Sira, hari ini langkah kakiku bergerak untuk mengitari taman yang melingkari danau mati. Namun, bukannya riak air yang kudapati malah sosok pria berparas rupawan yang kutemui. Meski rona wajahnya pucat pasi, namun bola matanya cokelat berkilau memancarkan pesona jiwanya. Saat sesekali tersenyum, lengkungan bibir merahnya manis menarik hati. Rambutnya hitam, terurai dengan rapi.
Berdiam kemudian kami di bawah rindang pohon yang sunyi. Kudengar suaranya merdu sampai-sampai menghadirkan rindu dalam kalbu. Dari dekat, harum tubuhnya terhembuskan angin berlawanan. Dengan yakin hati aku bersuara. Mencoba membuka basa lewat kata demi kata. Apa aku mulai berupaya?
Perlahan, pilu pahit yang menjadi cumbu dalam hidup mulai terasa manis dan lucu. Harap-harap yang datang menyapa walau sia-sia perlahan kuterima dengan terbuka. Mungkin kiranya demikian makna kami bertemu dan bercerita. Apa aku mulai percaya?

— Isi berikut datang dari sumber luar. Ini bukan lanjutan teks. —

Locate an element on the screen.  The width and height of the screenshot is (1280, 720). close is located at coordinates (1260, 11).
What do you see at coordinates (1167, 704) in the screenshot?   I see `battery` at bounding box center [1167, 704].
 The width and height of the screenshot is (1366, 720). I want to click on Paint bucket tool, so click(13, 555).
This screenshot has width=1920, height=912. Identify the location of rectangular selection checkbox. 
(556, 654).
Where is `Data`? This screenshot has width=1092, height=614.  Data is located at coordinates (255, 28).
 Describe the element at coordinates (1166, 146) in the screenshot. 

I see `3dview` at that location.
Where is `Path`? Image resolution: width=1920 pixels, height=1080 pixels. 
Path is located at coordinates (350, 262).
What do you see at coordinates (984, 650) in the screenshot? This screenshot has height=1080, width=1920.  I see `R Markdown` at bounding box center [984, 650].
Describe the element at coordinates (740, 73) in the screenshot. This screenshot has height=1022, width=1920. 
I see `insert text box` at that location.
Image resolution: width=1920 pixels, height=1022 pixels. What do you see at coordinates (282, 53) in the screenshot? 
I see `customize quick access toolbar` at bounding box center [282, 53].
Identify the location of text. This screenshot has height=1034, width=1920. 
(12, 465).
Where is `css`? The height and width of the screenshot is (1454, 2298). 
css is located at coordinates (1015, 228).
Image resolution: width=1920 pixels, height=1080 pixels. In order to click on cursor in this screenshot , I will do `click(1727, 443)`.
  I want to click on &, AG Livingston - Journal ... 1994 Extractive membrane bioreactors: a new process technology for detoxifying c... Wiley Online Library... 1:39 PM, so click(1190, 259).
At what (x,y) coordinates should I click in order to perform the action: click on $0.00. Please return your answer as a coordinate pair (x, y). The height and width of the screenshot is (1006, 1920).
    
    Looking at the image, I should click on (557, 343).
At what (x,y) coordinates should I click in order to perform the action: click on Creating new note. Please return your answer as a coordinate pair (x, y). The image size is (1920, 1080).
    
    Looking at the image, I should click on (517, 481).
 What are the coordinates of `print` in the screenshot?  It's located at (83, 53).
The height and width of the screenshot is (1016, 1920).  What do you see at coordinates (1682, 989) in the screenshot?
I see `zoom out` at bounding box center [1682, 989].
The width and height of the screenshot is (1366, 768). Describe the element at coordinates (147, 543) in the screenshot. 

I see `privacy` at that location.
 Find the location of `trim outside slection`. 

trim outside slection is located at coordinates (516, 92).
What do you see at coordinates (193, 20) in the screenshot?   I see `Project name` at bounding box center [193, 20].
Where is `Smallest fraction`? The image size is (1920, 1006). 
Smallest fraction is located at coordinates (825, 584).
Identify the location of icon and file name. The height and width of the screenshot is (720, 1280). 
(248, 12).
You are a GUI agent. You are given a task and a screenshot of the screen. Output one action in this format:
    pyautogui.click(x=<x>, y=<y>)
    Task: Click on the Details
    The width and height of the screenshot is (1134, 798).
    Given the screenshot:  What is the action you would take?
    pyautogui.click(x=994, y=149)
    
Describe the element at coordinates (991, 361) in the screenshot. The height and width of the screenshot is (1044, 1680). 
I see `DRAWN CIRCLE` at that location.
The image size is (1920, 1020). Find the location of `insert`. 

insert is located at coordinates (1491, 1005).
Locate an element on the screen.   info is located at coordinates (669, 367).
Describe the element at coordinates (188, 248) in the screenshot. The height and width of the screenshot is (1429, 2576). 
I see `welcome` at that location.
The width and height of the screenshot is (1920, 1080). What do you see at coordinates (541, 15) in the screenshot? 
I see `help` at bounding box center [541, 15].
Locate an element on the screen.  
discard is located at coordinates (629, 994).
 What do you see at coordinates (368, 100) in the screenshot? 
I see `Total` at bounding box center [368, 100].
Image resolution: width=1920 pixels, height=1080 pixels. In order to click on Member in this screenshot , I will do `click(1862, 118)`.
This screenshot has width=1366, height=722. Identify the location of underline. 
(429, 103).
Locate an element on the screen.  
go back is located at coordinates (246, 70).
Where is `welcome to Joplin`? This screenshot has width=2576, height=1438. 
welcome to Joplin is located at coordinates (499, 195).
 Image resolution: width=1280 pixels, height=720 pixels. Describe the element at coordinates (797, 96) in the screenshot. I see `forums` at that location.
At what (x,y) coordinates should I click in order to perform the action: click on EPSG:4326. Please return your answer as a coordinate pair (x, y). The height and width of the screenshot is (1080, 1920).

Berbincang kemudian kami akan sedikit hal yang pernah dialami. Sedikit konyol dan aneh sebenarnya apabila diuraikan cerita. Sedikit sulit pula hingga mungkin tertawa. Jadi, tiada apakah jika hanya disimpan dalam memori? Kuharap jawabmu iya, Sira.
Inspired from Mr. Sunshine (2018), modified by self.